1.2. Anthroprometric analysis
# CREATE NEW CATEGORY THAT CALCULATES AGE IN YEARS BASED ON AGE IN DAYS
PSFI_df_malnutrition <- PSFI_df_malnutrition %>%
mutate(age_years = age_days_exact / 365.25)
summary(PSFI_df_malnutrition$age_years)
Min. 1st Qu. Median Mean 3rd Qu. Max.
0.08768 0.79176 1.65535 3.07854 4.00176 14.92786
# CREATES A SUMMARY OF CASES (ht=height, wt=weight, age_years= age in years, muac)
PSFI_df_malnutrition %>%
filter(case_control == 1) %>%
select(ht, wt, age_years, muac) %>%
summary()
ht wt age_years muac
Min. : 20.00 Min. : 3.20 Min. : 0.08768 Min. : 9.00
1st Qu.: 67.00 1st Qu.: 7.00 1st Qu.: 0.73436 1st Qu.:14.00
Median : 78.00 Median : 9.50 Median : 1.40141 Median :15.00
Mean : 85.23 Mean :12.17 Mean : 2.83539 Mean :15.38
3rd Qu.: 98.00 3rd Qu.:14.00 3rd Qu.: 3.49267 3rd Qu.:17.00
Max. :192.00 Max. :72.00 Max. :14.92786 Max. :27.00
NAs :1 NAs :2
# CREATES A HISTOGRAM AND BOXPLOT OF HEIGHT (CASES)
layout(mat = matrix(c(1,2),2,1, byrow=TRUE), height = c(1,8))
par(mar=c(0, 3.1, 1.1, 2.1))
boxplot(PSFI_df_malnutrition$ht[PSFI_df_malnutrition$case_control == 1] , horizontal=TRUE , ylim=c(0,200), xaxt="n" , col=rgb(0.8,0.8,0,0.5) , frame=F)
par(mar=c(4, 3.1, 1.1, 2.1))
hist(PSFI_df_malnutrition$ht[PSFI_df_malnutrition$case_control == 1]
, breaks=40 , col=rgb(1,0.8,0.8,1) , border=F , main="" , xlab="Height (cm)", xlim=c(0,200))
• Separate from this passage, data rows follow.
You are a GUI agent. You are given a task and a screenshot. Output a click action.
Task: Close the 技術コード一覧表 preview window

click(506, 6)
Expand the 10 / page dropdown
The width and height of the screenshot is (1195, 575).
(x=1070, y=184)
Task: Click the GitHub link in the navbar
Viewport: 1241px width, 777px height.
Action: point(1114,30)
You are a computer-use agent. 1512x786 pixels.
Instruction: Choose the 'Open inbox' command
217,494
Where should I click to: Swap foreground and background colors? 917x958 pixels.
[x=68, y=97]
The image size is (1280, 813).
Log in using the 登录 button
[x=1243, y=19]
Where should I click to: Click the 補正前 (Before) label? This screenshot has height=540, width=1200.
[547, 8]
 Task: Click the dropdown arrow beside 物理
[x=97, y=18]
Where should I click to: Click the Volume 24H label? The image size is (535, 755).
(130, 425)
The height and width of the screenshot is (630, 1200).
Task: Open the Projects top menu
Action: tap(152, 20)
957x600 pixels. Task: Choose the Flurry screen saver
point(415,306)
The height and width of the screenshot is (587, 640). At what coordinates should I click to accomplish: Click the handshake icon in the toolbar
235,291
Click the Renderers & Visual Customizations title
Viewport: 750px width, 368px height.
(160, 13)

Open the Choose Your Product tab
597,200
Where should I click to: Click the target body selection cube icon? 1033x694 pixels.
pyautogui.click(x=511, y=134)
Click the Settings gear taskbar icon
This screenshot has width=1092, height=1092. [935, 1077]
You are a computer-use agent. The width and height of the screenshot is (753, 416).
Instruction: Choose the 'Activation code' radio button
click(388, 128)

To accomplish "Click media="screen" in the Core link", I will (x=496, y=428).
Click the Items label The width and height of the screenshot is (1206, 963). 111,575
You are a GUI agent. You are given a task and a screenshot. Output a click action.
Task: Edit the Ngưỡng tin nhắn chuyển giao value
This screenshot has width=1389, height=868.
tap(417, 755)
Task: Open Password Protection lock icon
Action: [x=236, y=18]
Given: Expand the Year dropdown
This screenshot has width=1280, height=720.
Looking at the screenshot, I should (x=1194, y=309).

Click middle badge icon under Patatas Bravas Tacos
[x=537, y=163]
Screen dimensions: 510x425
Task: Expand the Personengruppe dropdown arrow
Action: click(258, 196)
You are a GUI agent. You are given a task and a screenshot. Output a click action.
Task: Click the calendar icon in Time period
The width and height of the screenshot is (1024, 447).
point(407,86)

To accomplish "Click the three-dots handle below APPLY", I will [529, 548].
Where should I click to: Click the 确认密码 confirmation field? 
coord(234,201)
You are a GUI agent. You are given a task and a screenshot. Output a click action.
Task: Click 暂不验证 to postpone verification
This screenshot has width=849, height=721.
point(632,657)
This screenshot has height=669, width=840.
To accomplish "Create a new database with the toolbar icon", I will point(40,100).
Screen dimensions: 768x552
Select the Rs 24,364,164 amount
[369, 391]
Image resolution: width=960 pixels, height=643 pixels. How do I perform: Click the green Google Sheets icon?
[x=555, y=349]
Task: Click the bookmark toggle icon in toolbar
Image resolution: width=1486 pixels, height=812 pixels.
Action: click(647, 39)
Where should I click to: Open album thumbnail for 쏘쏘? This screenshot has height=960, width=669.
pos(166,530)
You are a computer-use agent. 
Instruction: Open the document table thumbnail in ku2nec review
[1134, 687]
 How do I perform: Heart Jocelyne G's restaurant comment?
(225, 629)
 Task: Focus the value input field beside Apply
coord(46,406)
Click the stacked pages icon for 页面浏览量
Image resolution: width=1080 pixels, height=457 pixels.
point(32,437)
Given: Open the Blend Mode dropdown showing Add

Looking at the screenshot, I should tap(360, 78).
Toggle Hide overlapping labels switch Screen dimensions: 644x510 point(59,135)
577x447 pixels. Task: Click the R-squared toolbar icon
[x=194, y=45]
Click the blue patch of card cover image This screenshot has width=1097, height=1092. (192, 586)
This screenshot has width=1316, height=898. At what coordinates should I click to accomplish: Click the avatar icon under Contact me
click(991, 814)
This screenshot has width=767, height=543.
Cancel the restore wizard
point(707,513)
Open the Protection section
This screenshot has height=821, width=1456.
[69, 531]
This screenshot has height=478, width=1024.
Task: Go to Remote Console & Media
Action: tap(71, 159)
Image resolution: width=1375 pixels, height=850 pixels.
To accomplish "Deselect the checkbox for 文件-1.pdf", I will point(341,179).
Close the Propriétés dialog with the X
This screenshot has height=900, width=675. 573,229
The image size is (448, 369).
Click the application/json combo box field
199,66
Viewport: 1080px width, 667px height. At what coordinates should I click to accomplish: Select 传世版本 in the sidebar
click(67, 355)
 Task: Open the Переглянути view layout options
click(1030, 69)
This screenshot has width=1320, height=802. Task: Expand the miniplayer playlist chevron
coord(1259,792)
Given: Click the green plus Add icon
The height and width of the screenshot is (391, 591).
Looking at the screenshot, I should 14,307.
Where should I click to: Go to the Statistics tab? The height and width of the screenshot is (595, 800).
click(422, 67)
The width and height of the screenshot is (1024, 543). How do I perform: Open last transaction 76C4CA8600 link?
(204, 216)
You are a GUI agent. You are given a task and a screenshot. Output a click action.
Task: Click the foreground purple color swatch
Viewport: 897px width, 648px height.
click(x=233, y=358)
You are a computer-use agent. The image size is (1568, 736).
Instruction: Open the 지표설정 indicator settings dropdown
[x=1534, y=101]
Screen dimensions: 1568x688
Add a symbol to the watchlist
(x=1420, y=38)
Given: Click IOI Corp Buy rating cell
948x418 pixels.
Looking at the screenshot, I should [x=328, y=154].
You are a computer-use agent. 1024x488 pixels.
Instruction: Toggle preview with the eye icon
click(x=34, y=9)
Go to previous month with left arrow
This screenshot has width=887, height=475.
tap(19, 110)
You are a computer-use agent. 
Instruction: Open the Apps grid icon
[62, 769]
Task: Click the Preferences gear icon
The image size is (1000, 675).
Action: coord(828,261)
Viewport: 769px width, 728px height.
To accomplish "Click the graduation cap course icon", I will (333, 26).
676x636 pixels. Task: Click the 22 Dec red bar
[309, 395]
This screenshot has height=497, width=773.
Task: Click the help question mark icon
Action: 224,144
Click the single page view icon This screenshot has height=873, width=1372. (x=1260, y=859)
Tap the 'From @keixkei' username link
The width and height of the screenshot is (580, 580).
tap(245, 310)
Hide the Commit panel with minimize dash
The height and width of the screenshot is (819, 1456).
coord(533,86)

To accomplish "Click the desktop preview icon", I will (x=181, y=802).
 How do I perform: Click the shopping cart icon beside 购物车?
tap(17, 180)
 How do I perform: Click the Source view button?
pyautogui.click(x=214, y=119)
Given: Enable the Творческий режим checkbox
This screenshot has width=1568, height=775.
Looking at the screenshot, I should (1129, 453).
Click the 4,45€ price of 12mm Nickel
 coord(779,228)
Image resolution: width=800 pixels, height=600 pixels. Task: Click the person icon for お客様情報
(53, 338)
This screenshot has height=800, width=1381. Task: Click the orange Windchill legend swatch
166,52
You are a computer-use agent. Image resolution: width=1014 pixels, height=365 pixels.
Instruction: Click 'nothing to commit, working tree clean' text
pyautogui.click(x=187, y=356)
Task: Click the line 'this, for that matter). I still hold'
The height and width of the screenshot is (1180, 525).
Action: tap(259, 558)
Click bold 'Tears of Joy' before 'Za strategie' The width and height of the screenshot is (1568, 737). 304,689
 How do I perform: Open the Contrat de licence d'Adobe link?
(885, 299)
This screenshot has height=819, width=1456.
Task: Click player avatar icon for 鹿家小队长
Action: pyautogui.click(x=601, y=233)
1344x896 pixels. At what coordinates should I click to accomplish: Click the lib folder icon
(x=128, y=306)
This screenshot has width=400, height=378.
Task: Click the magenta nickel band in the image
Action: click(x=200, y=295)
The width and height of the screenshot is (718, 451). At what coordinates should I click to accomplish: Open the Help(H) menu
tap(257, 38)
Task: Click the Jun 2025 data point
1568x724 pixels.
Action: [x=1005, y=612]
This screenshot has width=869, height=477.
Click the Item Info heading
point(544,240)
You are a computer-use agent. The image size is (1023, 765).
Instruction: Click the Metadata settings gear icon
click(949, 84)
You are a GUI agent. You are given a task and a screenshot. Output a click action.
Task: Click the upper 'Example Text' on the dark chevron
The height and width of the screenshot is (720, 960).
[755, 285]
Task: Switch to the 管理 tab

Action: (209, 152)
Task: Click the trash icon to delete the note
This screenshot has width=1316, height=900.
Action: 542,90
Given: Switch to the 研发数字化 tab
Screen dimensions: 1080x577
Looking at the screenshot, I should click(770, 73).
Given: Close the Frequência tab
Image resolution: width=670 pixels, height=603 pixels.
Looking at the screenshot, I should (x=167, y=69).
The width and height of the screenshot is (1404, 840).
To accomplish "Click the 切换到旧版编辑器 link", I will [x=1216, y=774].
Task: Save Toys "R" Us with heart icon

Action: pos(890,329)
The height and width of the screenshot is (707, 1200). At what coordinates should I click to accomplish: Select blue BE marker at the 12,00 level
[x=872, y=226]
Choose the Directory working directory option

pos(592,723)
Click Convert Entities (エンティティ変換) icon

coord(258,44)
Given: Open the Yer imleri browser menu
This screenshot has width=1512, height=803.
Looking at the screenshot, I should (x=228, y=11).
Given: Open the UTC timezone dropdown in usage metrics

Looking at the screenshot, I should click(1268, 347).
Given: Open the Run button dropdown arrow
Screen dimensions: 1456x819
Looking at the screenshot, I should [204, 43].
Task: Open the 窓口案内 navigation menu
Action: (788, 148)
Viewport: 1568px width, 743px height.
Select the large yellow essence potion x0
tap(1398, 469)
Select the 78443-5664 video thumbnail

# CREATES A HISTOGRAM AND BOXPLOT OF WEIGHT (CASES)
layout(mat = matrix(c(1,2),2,1, byrow=TRUE), height = c(1,8))
par(mar=c(0, 3.1, 1.1, 2.1))
boxplot(PSFI_df_malnutrition$wt[PSFI_df_malnutrition$case_control == 1] , horizontal=TRUE , ylim=c(0,75), xaxt="n" , col=rgb(0.8,0.8,0,0.5) , frame=F)
par(mar=c(4, 3.1, 1.1, 2.1))
hist(PSFI_df_malnutrition$wt[PSFI_df_malnutrition$case_control == 1]
, breaks=40 , col=rgb(1,0.8,0.8,1) , border=F , main="" , xlab="Weight (kg)", xlim=c(0,75))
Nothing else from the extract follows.